Impact of select immunologic and virologic biomarkers on CD4 cell count decrease in patients with chronic HIV-1 subtype C infection: results from Sinikithemba Cohort, Durban, South Africa

Abstract

Background: The extent to which immunologic and clinical biomarkers influence human immunodeficiency virus type 1 (HIV-1) infection outcomes remains incompletely characterized, particularly for non-B subtypes. On the basis of data supporting in vitro HIV-1 protein-specific CD8 T lymphocyte responses as correlates of immune control in cross-sectional studies, we assessed the relationship of these responses, along with established HIV-1 biomarkers, with rates of CD4 cell count decrease in individuals infected with HIV-1 subtype C.

Methods: Bivariate and multivariate mixed-effects models were used to assess the relationship of baseline CD4 cell count, plasma viral load, human leukocyte antigen (HLA) class I alleles, and HIV-1 protein-specific CD8 T cell responses with the rate of CD4 cell count decrease in a longitudinal population-based cohort of 300 therapy-naive, chronically infected adults with baseline CD4 cell counts >200 cells/mm(3) and plasma viral loads >500 copies/mL over a median of 25 months of follow-up.

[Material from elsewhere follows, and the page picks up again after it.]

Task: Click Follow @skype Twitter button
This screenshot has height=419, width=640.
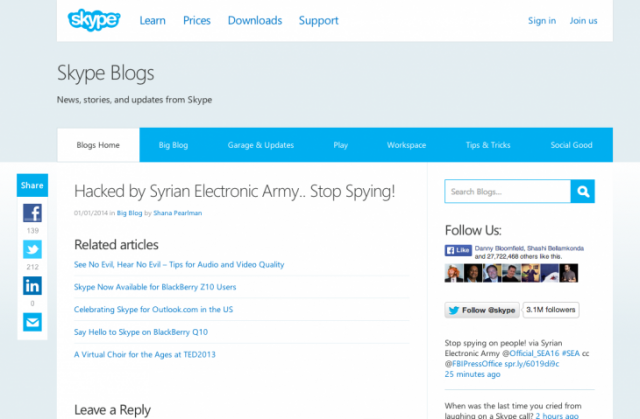Action: pos(482,310)
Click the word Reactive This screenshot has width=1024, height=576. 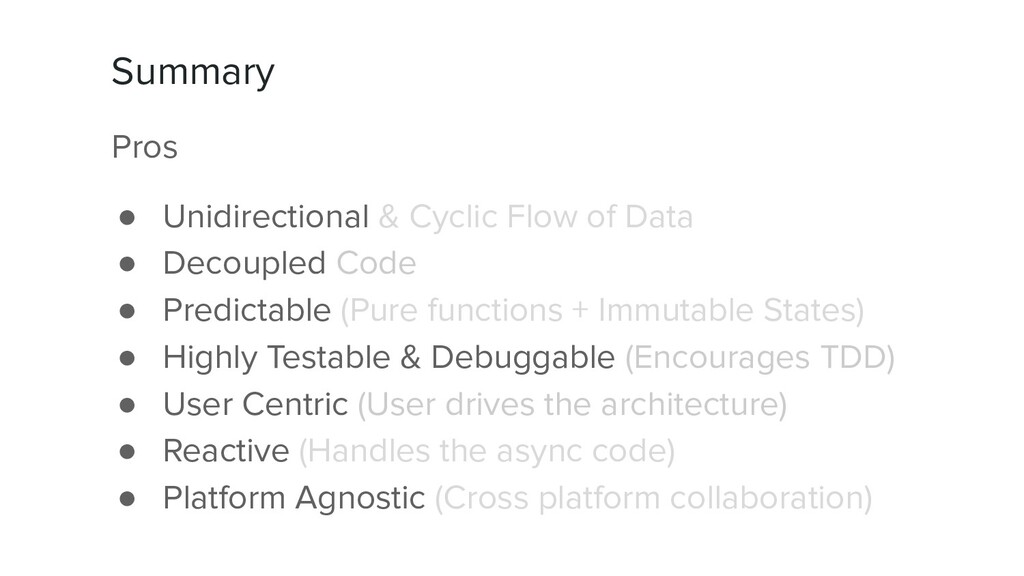(x=226, y=451)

Results: In bivariate analyses, baseline CD4 cell count, plasma viral load, and possession of a protective HLA allele correlated significantly with the rate of CD4 cell count decrease. No relationship was observed between HIV-1 protein-specific CD8 T cell responses and CD4 cell count decrease. Results from multivariate models incorporating baseline CD4 cell counts (201-350 vs >350 cells/mm(3)), plasma viral load (< or =100,000 vs >100,000 copies/mL), and HLA (protective vs not protective) yielded the ability to discriminate CD4 cell count decreases over a 10-fold range. The fastest decrease was observed among individuals with CD4 cell counts >350 cells/mm(3) and plasma viral loads >100,000 copies/mL with no protective HLA alleles (-59 cells/mm(3) per year), whereas the slowest decrease was observed among individuals with CD4 cell counts 201-350 cells/mm(3), plasma viral loads < or =100,000 copies/mL, and a protective HLA allele (-6 cells/mm(3) per year).

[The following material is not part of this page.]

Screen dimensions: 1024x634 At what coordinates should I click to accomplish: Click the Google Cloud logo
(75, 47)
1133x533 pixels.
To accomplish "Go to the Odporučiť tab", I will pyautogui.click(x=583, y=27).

Conclusions: The combination of plasma viral load and HLA class I type, but not in vitro HIV-1 protein-specific CD8 T cell responses, differentiates rates of CD4 cell count decrease in patients with chronic subtype-C infection better than either marker alone.

Figure. Absolute rates of CD4 decline, stratified by baseline CD4, plasma viral load and HLA class I alleles

Results of multivariate, sequentially-built mixed effects models show mean rates of CD4 decline in the overall cohort (panel A); stratified by baseline CD4 count (panel B); stratified by baseline CD4 and pVL (panel C); and stratified by baseline CD4, pVL and the posession of a protective HLA allele (panel D). Individuals in different subgroups within the same stratum can be distinguished by the use of different shades of the same color; for example, individuals with baseline CD4 201–350 and >350 are represented by blue/green and red/orange lines, respectively, in figures C and D.